I don’t remember if I started by avoiding cocaine or the people who used it. The fact is that even today, if I come across those who feel alternative by faithfully retracing every phase of my path in reverse, with the effort that, I’ve found over the years, it takes to stay out of it, even without frequenting the slums, I can’t help but think they grew up even more than me under glass bells. I feel tenderness then, because I know well it won’t be easy for them at all.
Sure, some give in, sometimes.
I wish I could say that years ago I really understood young cocaine users, being young myself, but the reality is that, like the rest, I suffered them. I didn’t understand them at all, didn’t approve, and found it an aberration that there were swarms of admirers, fans, and cultists ready to support, justify, and glorify them. Those… cheaters, unfair mystifiers.
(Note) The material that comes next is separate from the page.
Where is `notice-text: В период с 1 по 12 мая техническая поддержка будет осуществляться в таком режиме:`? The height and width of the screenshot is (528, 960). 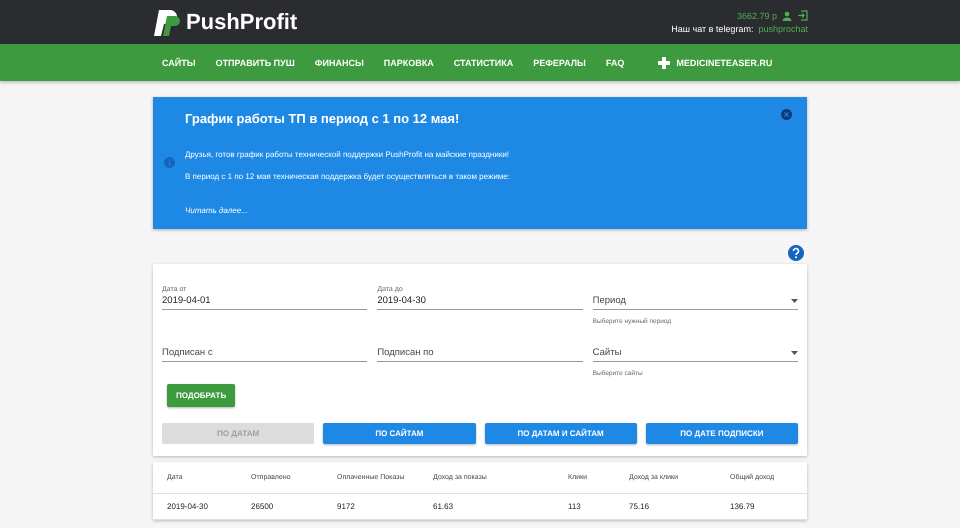
notice-text: В период с 1 по 12 мая техническая поддержка будет осуществляться в таком режиме: is located at coordinates (348, 176).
It wasn’t that they were weak, the problem; each of us has weaknesses, fragilities. I suffered the fact that they were corruptible, surrendering.
They didn’t give in out of weakness, but vanity, to feel competitive not with the real world, with models existing only in the songs of unschooled rappers, without parents, raised with the myth of money and fame; people who don’t know who Socrates or Aristotle are, and who idolize Scarface and Rocky. I suffered those young people, fallen for the childish delusion of finding an alternative to themselves, a better, nicer, more fun, brighter version; a crystallized version of the qualities they wished for but didn’t have.
That version doesn’t exist, someone should teach them; that version, if it existed, would never beat, in quality, the worst version of their true self, assuming they had the determination not to resemble a stereotype, a cliché, the character they play. Assuming they had the courage to show themselves to others, as they shamelessly show those masks.
Instead, they hide the best side, their being ‘people,’ forcing us to deal with their roles.
I thought about how splendid certain men would be, without feeling forced to shine with artificial light. I think of certain singers, certain artists, but also people who never became famous.
Many of them, how beautiful and splendid they could have become, might never have discovered it, not even by becoming beautiful and splendid like diamonds, because not everyone knows how to appreciate beauty, even in themselves; many are too humble, insensitive, or simply unaccustomed to handling precious stones.
That’s why they prefer dust to stones: to be champions of their unnatural ugliness, no longer performers of the best possible self, but of the perverse grin of the monkey on their shoulder.
By the way, did I already tell you I’m in favor of legalizing all drugs? Let’s talk about that another night.